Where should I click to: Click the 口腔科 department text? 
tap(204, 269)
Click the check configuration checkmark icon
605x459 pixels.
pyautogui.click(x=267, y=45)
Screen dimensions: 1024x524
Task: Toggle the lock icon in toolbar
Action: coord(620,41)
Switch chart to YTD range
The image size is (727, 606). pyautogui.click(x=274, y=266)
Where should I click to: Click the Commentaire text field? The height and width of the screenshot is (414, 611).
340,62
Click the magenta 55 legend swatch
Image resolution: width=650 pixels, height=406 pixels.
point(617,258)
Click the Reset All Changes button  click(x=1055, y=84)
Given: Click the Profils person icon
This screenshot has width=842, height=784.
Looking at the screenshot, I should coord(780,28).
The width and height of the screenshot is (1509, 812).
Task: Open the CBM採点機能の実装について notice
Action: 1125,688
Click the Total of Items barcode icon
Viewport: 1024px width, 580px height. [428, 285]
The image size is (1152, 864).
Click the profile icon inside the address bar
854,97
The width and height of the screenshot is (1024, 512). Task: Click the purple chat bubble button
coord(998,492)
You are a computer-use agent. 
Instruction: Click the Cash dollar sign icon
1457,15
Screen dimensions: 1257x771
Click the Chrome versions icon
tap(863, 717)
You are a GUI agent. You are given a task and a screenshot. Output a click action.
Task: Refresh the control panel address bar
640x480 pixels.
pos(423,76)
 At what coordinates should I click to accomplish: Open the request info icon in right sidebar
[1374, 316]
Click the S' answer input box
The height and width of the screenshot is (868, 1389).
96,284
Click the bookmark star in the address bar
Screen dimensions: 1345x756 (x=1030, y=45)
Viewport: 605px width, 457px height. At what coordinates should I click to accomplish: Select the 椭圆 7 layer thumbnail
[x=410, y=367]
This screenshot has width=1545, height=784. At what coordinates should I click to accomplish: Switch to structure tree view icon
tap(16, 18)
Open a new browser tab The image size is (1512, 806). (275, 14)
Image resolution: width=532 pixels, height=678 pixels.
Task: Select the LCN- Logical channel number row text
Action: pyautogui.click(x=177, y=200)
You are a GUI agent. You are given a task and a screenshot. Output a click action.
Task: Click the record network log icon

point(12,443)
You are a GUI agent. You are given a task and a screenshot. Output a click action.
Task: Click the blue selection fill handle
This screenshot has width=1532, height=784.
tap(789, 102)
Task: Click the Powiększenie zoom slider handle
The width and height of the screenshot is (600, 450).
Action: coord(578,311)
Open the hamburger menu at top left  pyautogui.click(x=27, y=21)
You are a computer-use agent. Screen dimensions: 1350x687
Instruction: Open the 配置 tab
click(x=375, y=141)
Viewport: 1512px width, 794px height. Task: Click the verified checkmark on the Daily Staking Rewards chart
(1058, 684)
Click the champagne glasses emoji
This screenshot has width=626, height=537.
-- -- --
Please quote all of the records above word for word.

Written answer:
Where should I click to: Click the 口腔科 department text? 
tap(204, 269)
Click the check configuration checkmark icon
605x459 pixels.
pyautogui.click(x=267, y=45)
Screen dimensions: 1024x524
Task: Toggle the lock icon in toolbar
Action: coord(620,41)
Switch chart to YTD range
The image size is (727, 606). pyautogui.click(x=274, y=266)
Where should I click to: Click the Commentaire text field? The height and width of the screenshot is (414, 611).
340,62
Click the magenta 55 legend swatch
Image resolution: width=650 pixels, height=406 pixels.
point(617,258)
Click the Reset All Changes button  click(x=1055, y=84)
Given: Click the Profils person icon
This screenshot has width=842, height=784.
Looking at the screenshot, I should coord(780,28).
The width and height of the screenshot is (1509, 812).
Task: Open the CBM採点機能の実装について notice
Action: 1125,688
Click the Total of Items barcode icon
Viewport: 1024px width, 580px height. [428, 285]
The image size is (1152, 864).
Click the profile icon inside the address bar
854,97
The width and height of the screenshot is (1024, 512). Task: Click the purple chat bubble button
coord(998,492)
You are a computer-use agent. 
Instruction: Click the Cash dollar sign icon
1457,15
Screen dimensions: 1257x771
Click the Chrome versions icon
tap(863, 717)
You are a GUI agent. You are given a task and a screenshot. Output a click action.
Task: Refresh the control panel address bar
640x480 pixels.
pos(423,76)
 At what coordinates should I click to accomplish: Open the request info icon in right sidebar
[1374, 316]
Click the S' answer input box
The height and width of the screenshot is (868, 1389).
96,284
Click the bookmark star in the address bar
Screen dimensions: 1345x756 (x=1030, y=45)
Viewport: 605px width, 457px height. At what coordinates should I click to accomplish: Select the 椭圆 7 layer thumbnail
[x=410, y=367]
This screenshot has width=1545, height=784. At what coordinates should I click to accomplish: Switch to structure tree view icon
tap(16, 18)
Open a new browser tab The image size is (1512, 806). (275, 14)
Image resolution: width=532 pixels, height=678 pixels.
Task: Select the LCN- Logical channel number row text
Action: pyautogui.click(x=177, y=200)
You are a GUI agent. You are given a task and a screenshot. Output a click action.
Task: Click the record network log icon

point(12,443)
You are a GUI agent. You are given a task and a screenshot. Output a click action.
Task: Click the blue selection fill handle
This screenshot has width=1532, height=784.
tap(789, 102)
Task: Click the Powiększenie zoom slider handle
The width and height of the screenshot is (600, 450).
Action: coord(578,311)
Open the hamburger menu at top left  pyautogui.click(x=27, y=21)
You are a computer-use agent. Screen dimensions: 1350x687
Instruction: Open the 配置 tab
click(x=375, y=141)
Viewport: 1512px width, 794px height. Task: Click the verified checkmark on the Daily Staking Rewards chart
(1058, 684)
Click the champagne glasses emoji
This screenshot has width=626, height=537.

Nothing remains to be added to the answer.